THE TASK =
Begin at the line containing "Screen dimensions: 1093x676" in the entries below and end at the line containing "Collapse the Google login section"; transcribe that range exactly and nothing outside it.

Data entries =

_ _ _ _

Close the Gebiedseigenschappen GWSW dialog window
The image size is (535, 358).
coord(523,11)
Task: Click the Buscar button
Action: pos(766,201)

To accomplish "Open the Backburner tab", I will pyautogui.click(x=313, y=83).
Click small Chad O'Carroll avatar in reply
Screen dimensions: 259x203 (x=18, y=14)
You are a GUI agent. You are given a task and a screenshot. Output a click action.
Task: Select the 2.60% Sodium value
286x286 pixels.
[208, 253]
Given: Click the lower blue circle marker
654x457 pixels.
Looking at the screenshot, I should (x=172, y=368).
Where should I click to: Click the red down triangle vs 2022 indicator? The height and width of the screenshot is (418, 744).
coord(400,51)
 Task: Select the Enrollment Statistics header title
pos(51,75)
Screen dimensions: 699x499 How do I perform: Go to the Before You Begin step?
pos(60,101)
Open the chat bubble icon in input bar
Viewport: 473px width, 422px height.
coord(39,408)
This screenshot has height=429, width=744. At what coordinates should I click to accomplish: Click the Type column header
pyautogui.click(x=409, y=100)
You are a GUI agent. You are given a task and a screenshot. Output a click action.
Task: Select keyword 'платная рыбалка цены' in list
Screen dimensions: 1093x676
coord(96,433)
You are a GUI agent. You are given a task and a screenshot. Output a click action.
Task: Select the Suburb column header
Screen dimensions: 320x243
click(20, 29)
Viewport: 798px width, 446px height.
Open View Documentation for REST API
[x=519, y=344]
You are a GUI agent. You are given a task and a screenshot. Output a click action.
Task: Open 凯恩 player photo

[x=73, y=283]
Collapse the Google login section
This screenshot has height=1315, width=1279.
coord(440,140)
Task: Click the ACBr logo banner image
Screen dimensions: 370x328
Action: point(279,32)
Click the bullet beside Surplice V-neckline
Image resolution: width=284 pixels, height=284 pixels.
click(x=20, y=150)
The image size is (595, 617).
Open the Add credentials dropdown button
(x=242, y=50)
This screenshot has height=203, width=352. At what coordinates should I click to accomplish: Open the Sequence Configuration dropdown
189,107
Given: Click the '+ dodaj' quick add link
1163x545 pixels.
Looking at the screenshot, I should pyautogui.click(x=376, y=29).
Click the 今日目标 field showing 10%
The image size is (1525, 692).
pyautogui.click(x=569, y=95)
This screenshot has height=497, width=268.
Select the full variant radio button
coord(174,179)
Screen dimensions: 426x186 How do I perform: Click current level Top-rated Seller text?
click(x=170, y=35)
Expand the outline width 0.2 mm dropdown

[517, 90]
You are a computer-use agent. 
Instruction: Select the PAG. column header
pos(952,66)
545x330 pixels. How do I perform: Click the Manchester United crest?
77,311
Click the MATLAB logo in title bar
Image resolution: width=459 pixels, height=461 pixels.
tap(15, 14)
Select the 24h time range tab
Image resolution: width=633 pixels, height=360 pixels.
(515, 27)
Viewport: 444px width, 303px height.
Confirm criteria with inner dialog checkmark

_ _ _ _

EXERCISE RESPONSE =
Screen dimensions: 1093x676
coord(96,433)
You are a GUI agent. You are given a task and a screenshot. Output a click action.
Task: Select the Suburb column header
Screen dimensions: 320x243
click(20, 29)
Viewport: 798px width, 446px height.
Open View Documentation for REST API
[x=519, y=344]
You are a GUI agent. You are given a task and a screenshot. Output a click action.
Task: Open 凯恩 player photo

[x=73, y=283]
Collapse the Google login section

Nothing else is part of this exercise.